The collaboration is being championed through the Research, Technology and Innovation (RTI) Unit of the NNPC.
In a courtesy visit by the Director, RTI Unit of the NNPC, Olatomiwa Olaniyi, to the Director-General, NITDA, Malam Kashifu Inuwa, the duo explored strategies to leverage emerging technologies to reposition the nation’s energy industry.
Speaking, NITDA boss, Inuwa, stressed the need for the NNPC to shift from traditional dependence on the exploitation of oil and gas resources to a more innovative model.
According to him, the innovative model would be anchored on the exploration of technologies such as Artificial Intelligence (AI), Internet of Things (IoT) and robotics, among other emerging technologies.
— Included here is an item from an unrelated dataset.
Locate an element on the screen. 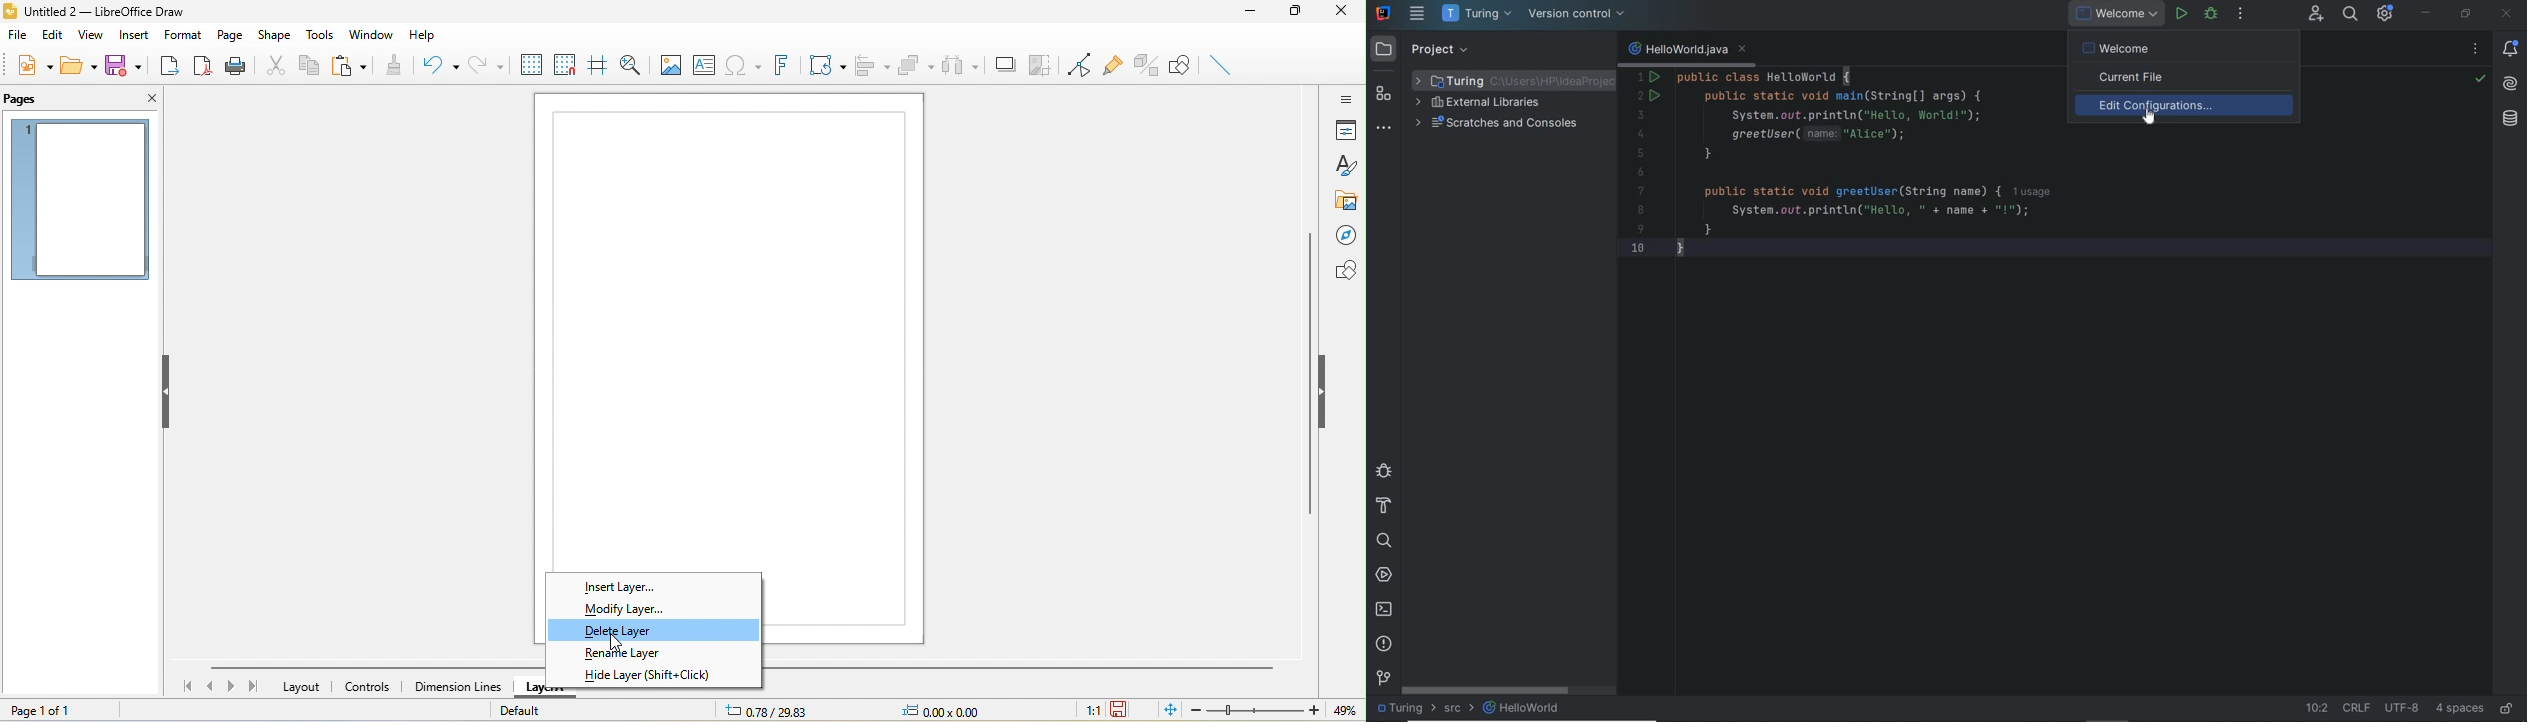 The image size is (2548, 728). zoom is located at coordinates (1252, 711).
Inuwa said information technology had become a critical enabler across sectors, adding that innovation would play a key role in shaping the future of energy production, efficiency and sustainability in Nigeria.
He outlined NITDA’s strategic priorities to include promoting digital literacy, nurturing local talent, strengthening research ecosystems and advancing indigenous technology solutions.
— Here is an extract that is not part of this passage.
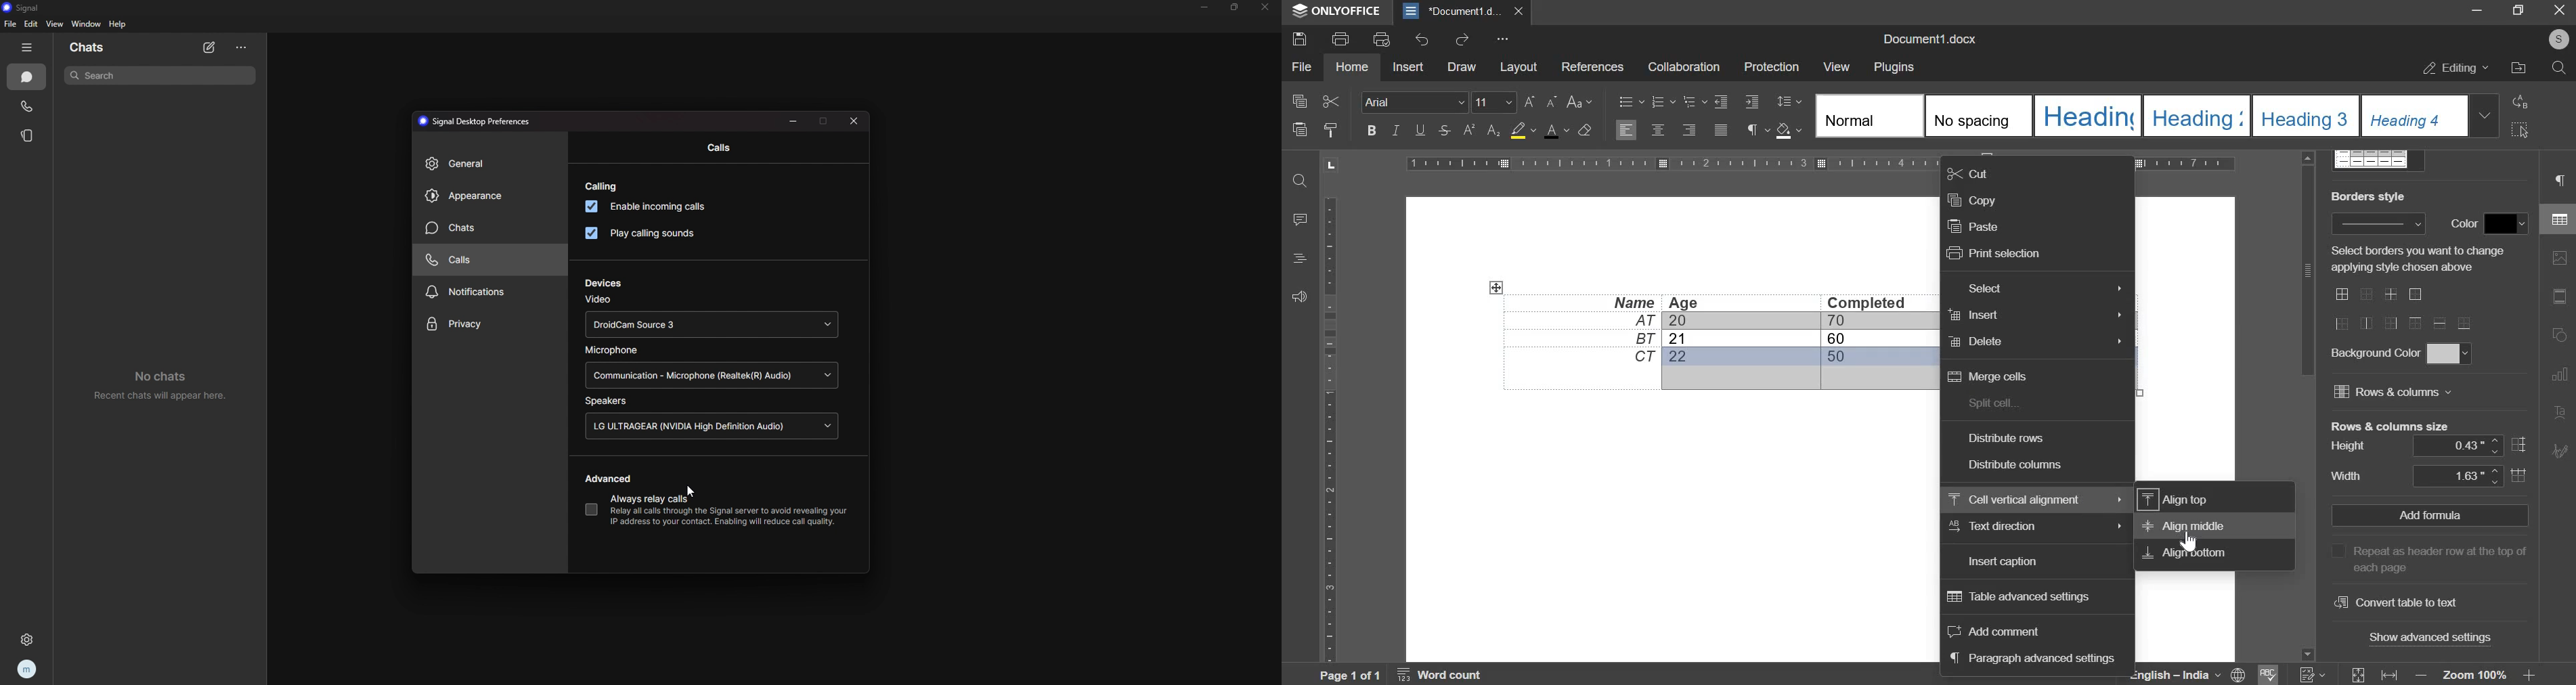  What do you see at coordinates (856, 123) in the screenshot?
I see `close` at bounding box center [856, 123].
According to him, reducing reliance on foreign technologies while encouraging home grown innovation is vital to achieving digital sovereignty and sustainable economic growth.
The NITDA boss also said the agency would support NNPC in developing a robust innovation pipeline to connect the company with Nigeria’s growing startup ecosystem.
He said startups would be engaged through incubation programmes and innovation challenges to develop practical solutions tailored to the oil and gas industry.
Inuwa further scored that NITDA’s initiatives aimed at fostering innovation among young Nigerians, including members of the National Youth Service Corps.
“Many of our corps members are already creating solutions to real-world challenges through the agency’s programmes,” he said.
Inuwa also said that effective implementation of the Nigerian Startup Act would be crucial in supporting emerging technology ventures and scaling ideas into commercially viable solutions.
Earlier, Olaniyi said the engagement was aimed at co-creating solutions and building a strong partnership framework to accelerate innovation across the energy value chain.
He emphasised that collaboration among government agencies, industry players and the technology ecosystem remained critical to achieving sustainable innovation.
Presenting the mandate of the RTI Unit, he said its focus was on driving excellence through innovation.
According to him, this would lead to improved operational efficiency, enhanced revenue generation and support sustainable growth across NNPC’s businesses, including upstream, gas, power and new energy.